D’autres primes, moins connues, sont également apparues ces dernières années, comme les primes de partage des gains de productivité. «On les retrouve souvent dans les entreprises manufacturières, qui récompensent les salariés pour l’atteinte d’objectifs tels que la baisse des accidents, des absences ou des retards de livraison, explique Serge De Gagné. Les dirigeants calculent les gains pour l’entreprise et en distribueront jusqu’à 50 % aux employés.» Les primes à l’embauche sont souvent utilisées pour compenser une autre prime qu’un travailleur ou un cadre perd en quittant son ancien emploi. «La prime sera versée (au nouvel employé) généralement durant deux ans, question de s’assurer qu’il ne partira pas pour d’autres cieux!» poursuit Serge De Gagné.
Les primes de reconnaissance prennent la forme d’un cadeau, d’un objet ou d’un week-end de vacances, et elles représentent normalement une somme inférieure à 500 $ pour des raisons fiscales. Finalement, les primes de risque, d’éloignement et de nuit se retrouvent surtout dans les entreprises syndiquées et prennent la forme d’une augmentation du taux horaire versé durant les heures travaillées dans ces circonstances.
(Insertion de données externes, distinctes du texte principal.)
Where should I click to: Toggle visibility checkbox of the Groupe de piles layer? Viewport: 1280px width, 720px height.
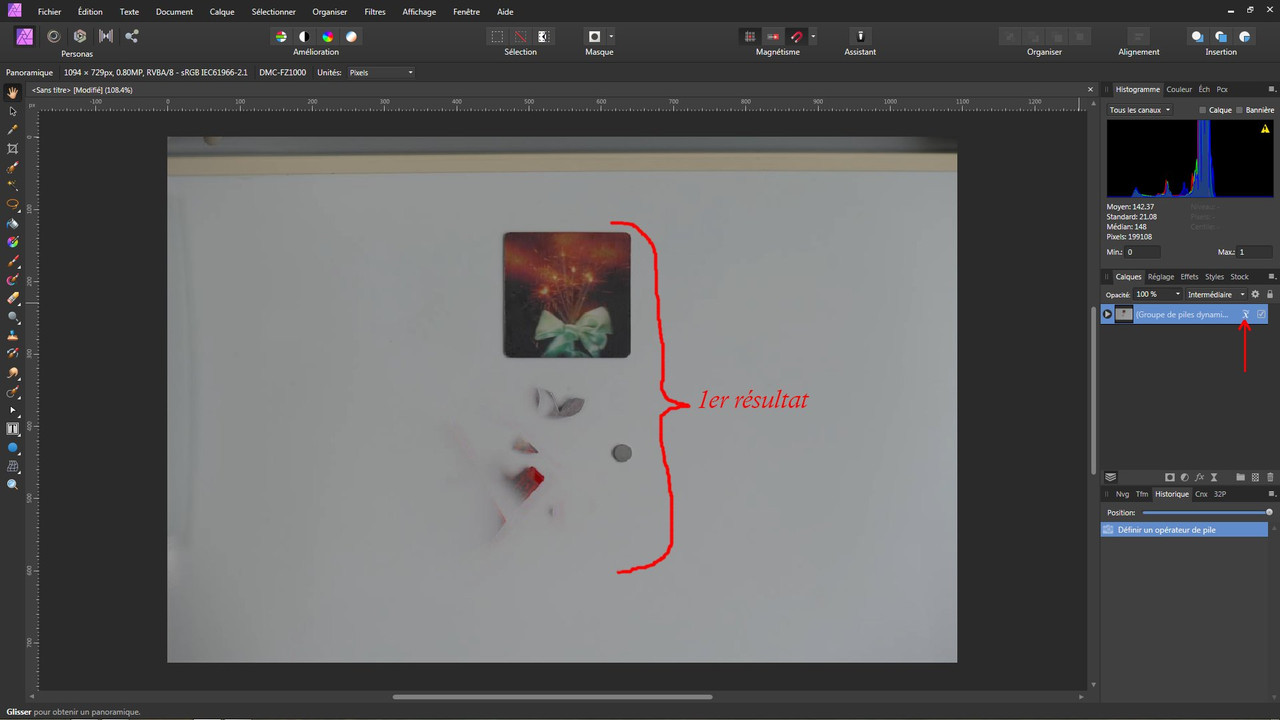[1260, 314]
«Les dirigeants d’entreprises à faible ou à haut rendement ont des salaires annuels de base similaires, soit 458 000 $ et 500 000 $. C’est sur le plan des primes au rendement que l’écart se creuse, celles-ci atteignant une moyenne de 253 000 $ pour les entreprises à rendement faible et de 419 000 $ dans le cas des dirigeants d’entreprises “performantes”», explique Daniel Daigle, directeur du groupe Capital humain de la firme de ressources humaines Watson Wyatt.